Bajo esta perspectiva, ¿qué sucede con el estudio de la filosofía? Lo que más me sorprende,
para decirlo en pocas palabras, es que la exposición de Aristóteles no parece prestar atención
a la condición especial del filósofo, del verdadero intelectual. Si uno lee a Aristóteles,
preferirá sin duda ser virtuoso, excelente y gobernar sus pasiones. Pero no podrá darse cuenta
que la filosofía no requiere de gobernar la pasión, sino de soltarla y amar el saber, porque no
hay nada mejor ni más placentero que ello.

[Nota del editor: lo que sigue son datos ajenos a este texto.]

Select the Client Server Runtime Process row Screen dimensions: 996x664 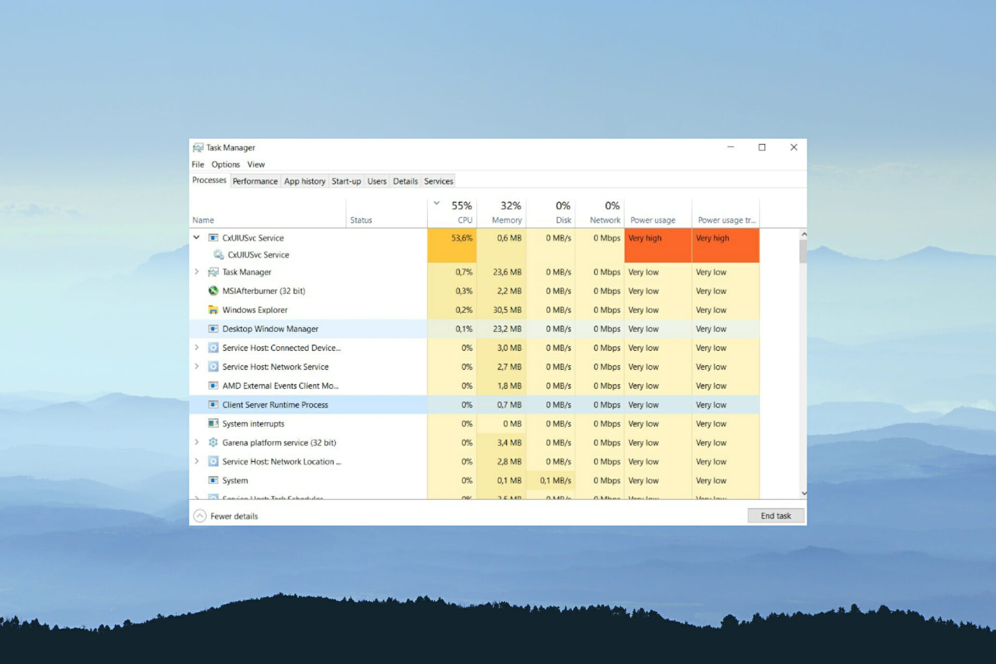coord(475,405)

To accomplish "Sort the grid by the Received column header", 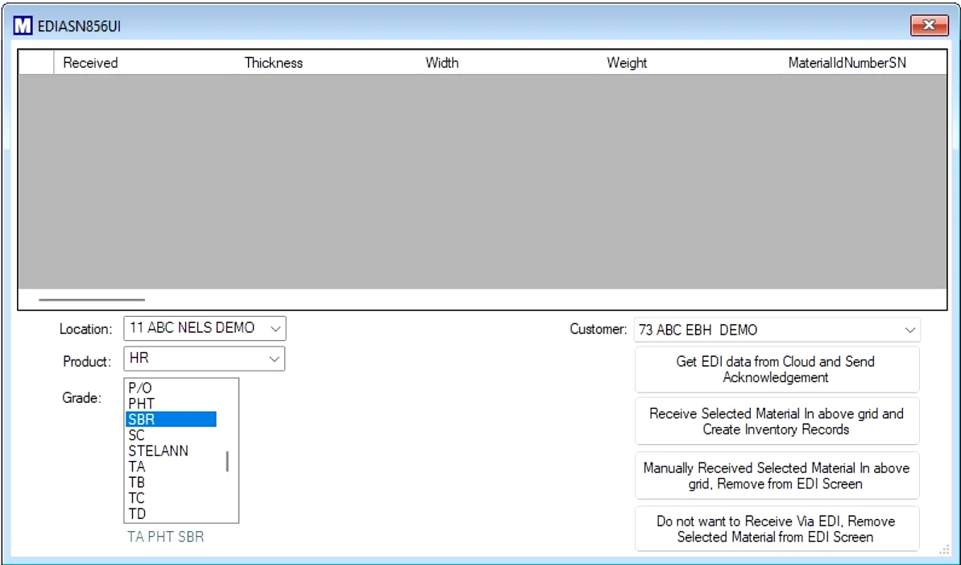I will (x=89, y=62).
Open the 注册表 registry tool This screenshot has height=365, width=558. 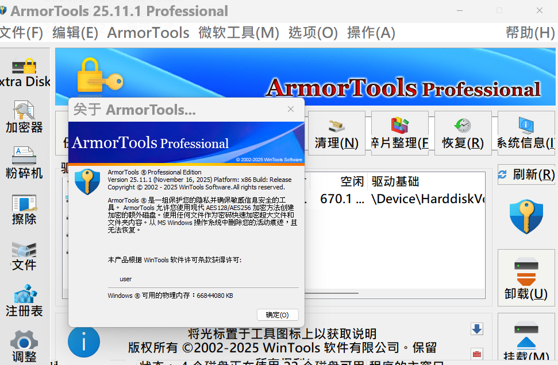(24, 301)

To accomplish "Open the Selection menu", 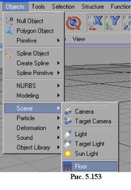I will coord(63,7).
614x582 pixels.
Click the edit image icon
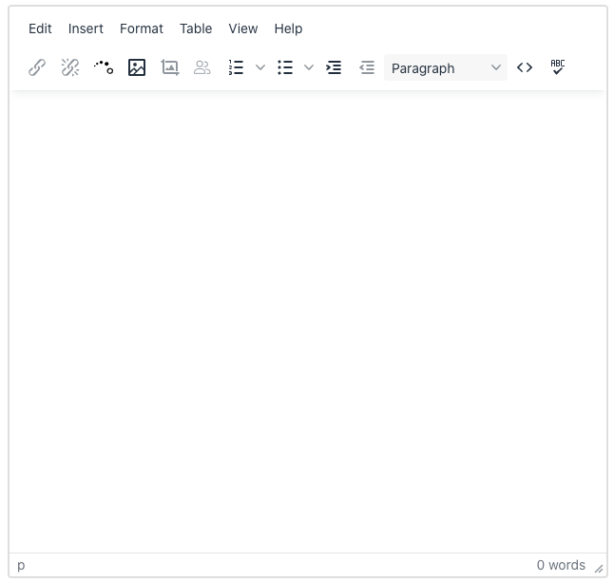coord(170,67)
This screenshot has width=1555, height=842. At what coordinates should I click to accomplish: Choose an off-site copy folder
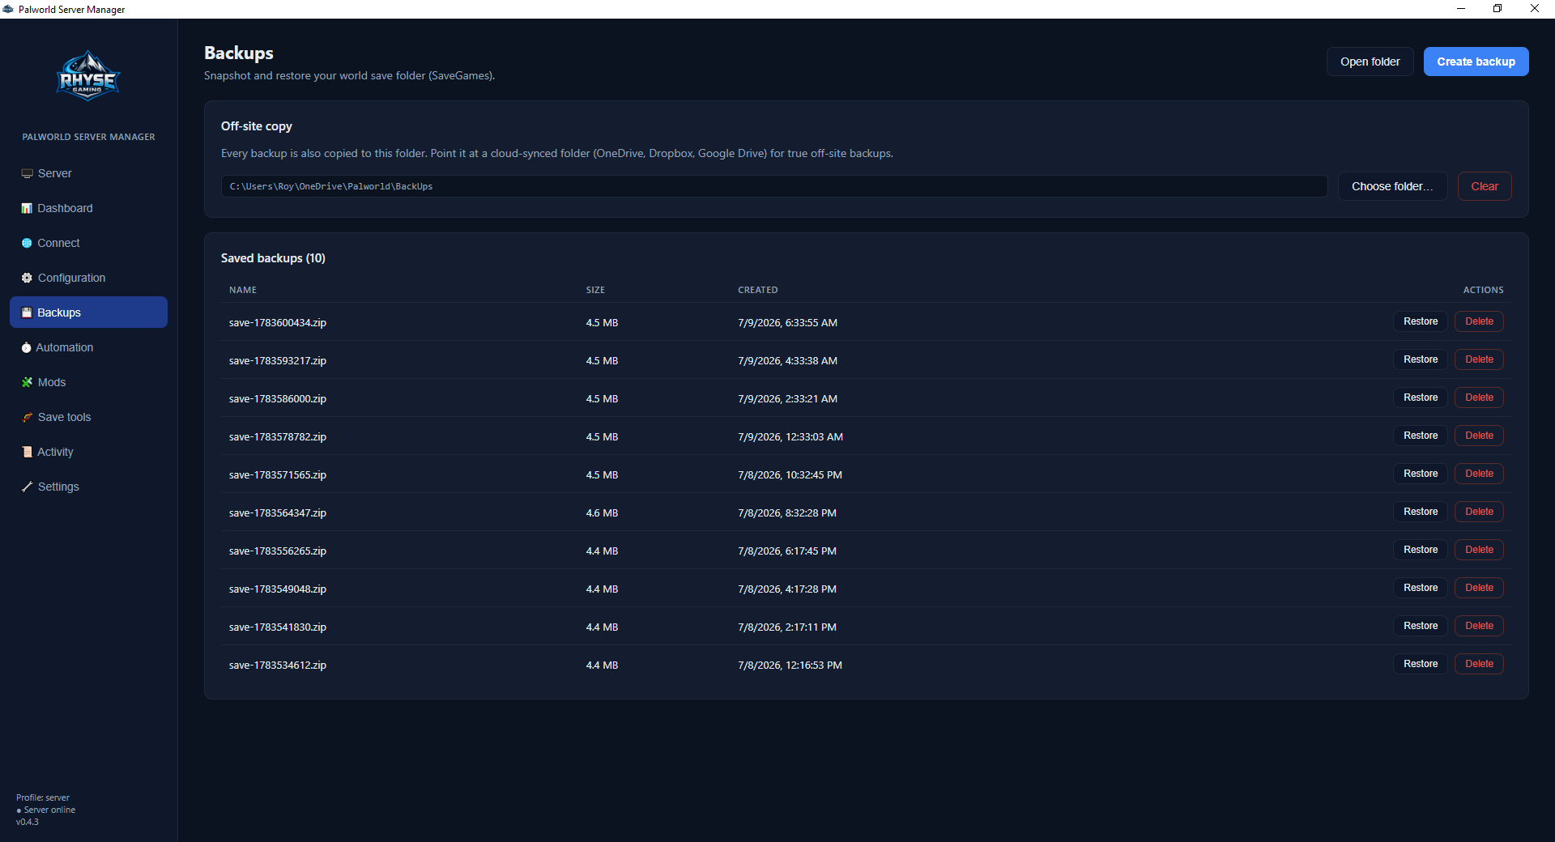[x=1392, y=186]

Cuando aceptamos la división aristotélica, cancelamos la filosofía, porque de entrada


admitimos que el placer nos orilla al extremo del exceso. Cancelar exceso es malo para la
filosofía, porque sin la pasión que nos lleva a buscar el saber, nos convertimos en
intelectuales eruditos, memoriosos y magnánimos, pero sin saber pensar. La enseñanza de
Aristóteles hace que el filósofo no pueda admitir su pasión por el saber, porque debe controlar
sus pasiones. Estudiar ética, sin esta advertencia, nos lleva a una concepción demasiado
ingenua sobre las pasiones, la virtud y la excelencia, porque dejamos de lado que para ser
sabios, debe estar en nosotros la llama del amor por el saber.

No hay palabras que sobre Platón, ya sea sobre sus doctrinas o su vida, puedan decirse con
la certeza de que sean algo novedoso. Sin duda la vida de este filósofo, en lo que podemos
saber, se encuentra detallada por los mejores historiadores de la filosofía, así como la
totalidad de su obra se encuentra comentada e incluso organizada. No es un secreto la división
de la obra Platónica en los diálogos de acuerdo a su composición, por el tema, por la fecha o
por la edad que tenía Platón al escribirlo.

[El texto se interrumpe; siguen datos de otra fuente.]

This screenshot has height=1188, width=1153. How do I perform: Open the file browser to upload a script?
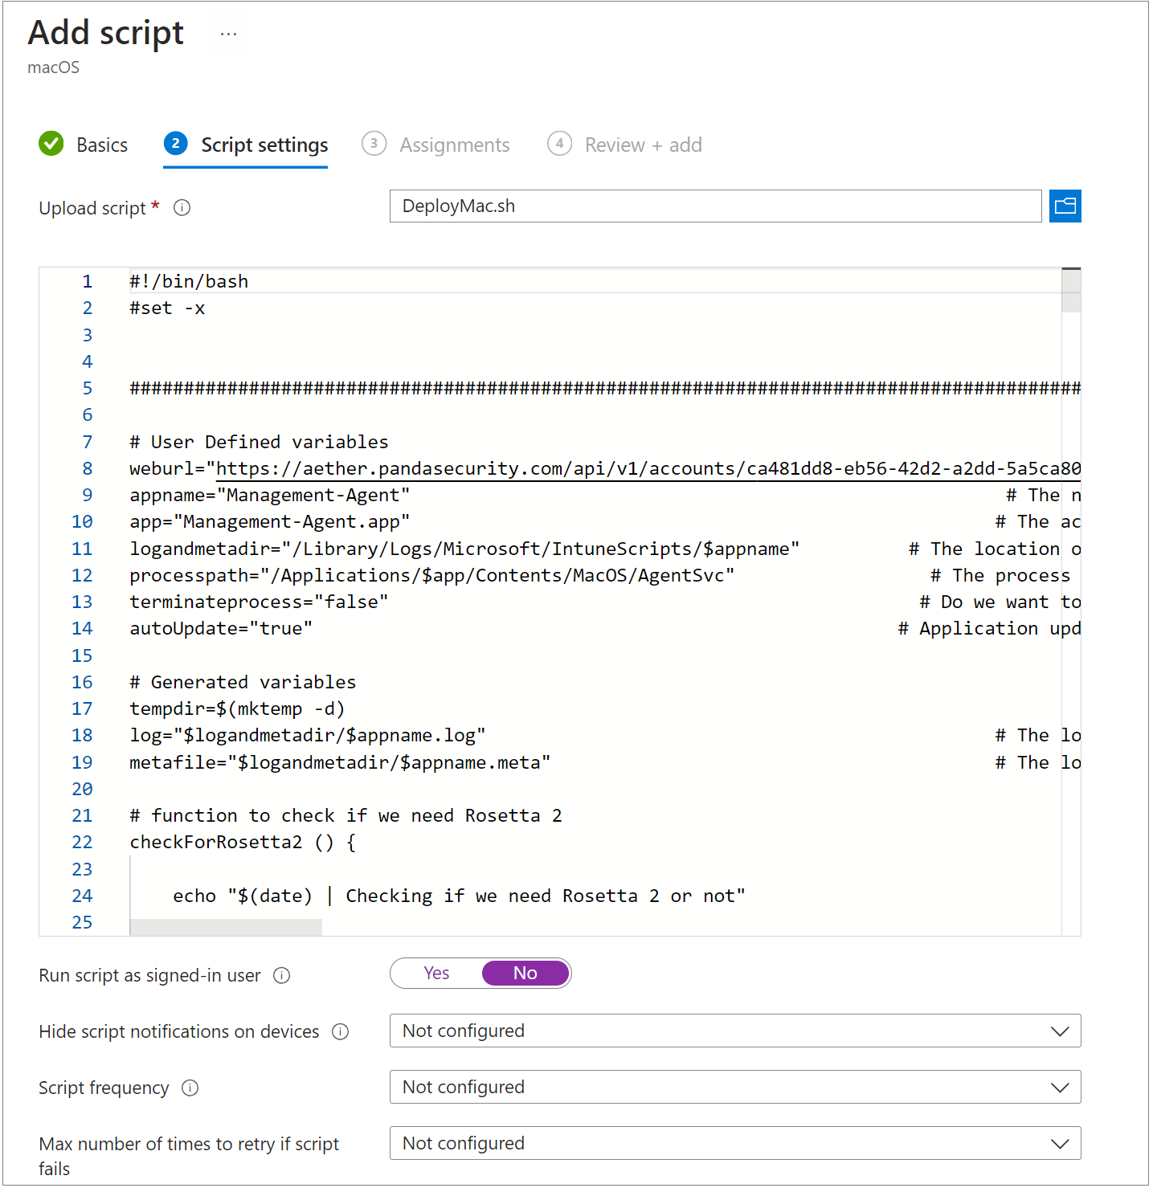pos(1065,206)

A pesar de que no es posible derramar más tinta sobre Platón, aún resulta misterioso cómo
es posible acercarse a su obra. Me refiero a las complejidades que un texto en forma de
diálogo representa para el lector. Un diálogo, por lo menos el Platónico, es muy detallado, al
grado de dotar de drama e intenciones, incluso de eros a sus personajes. El drama que se
plasma en el diálogo es un aspecto importante para el lector, pues cómo se comprende un
problema, depende de si le presta atención a quién es el interlocutor, si se sonroja, si se ríe,
si se enoja o si está despreocupado. Un lector al acercarse a Platón es como Hipócrates, nos
acercamos de noche y a oscuras a sus textos, Platón es la guía para que salga el sol y entonces
haya luz en nuestra comprensión.

La complejidad de la comprensión de Platón, además de la forma de escritura, son las mismas


complejidades acerca de los temas que trata. Si nos concentramos en el problema de la
escritura y la lectura, podemos observar en el Fedro que Sócrates piensa que un texto tiene
muchas desventajas, ya que no incentiva la memoria y porque le dice lo mismo a todo el
mundo. Cuando uno lee ese pasaje, puede preguntar: entonces ¿por qué escribió Platón? Si
hay doctrinas que sólo pueden enseñarse en privado, no queda claro por qué Platón elige la
escritura en vez de tomar la vía de la enseñanza oral. Esto nos arroja la posibilidad de que
Platón haya superado de algún modo esa complejidad. La posibilidad de superarla está en la
genialidad de Platón para escribir, así como en la habilidad del lector para pensar.

La genialidad del diálogo platónico se hace patente de inmediato. Cualquier lector puede
reconocer las partes explicitas, lugares que Platón remarca con especial atención: es decir, la
forma explícita del texto. Pero eso que se muestra a simple vista es apenas un guiño del
laberinto que representa el diálogo platónico. Si un texto es esencialmente un todo, no
podemos guiarnos por las partes. Debemos buscar el modo en que las partes concuerdan y
articulan el todo. Si el diálogo resulta ser un laberinto, no cabe duda que en realidad
recorremos son nuestros propios pensamientos. Al recorrer el diálogo, recorremos los
rincones más profundos de nosotros mismos. Sólo evaluándolos y sopesándolo con las
enseñanzas platónicas, podremos, ciertamente, conocernos a nosotros mismos.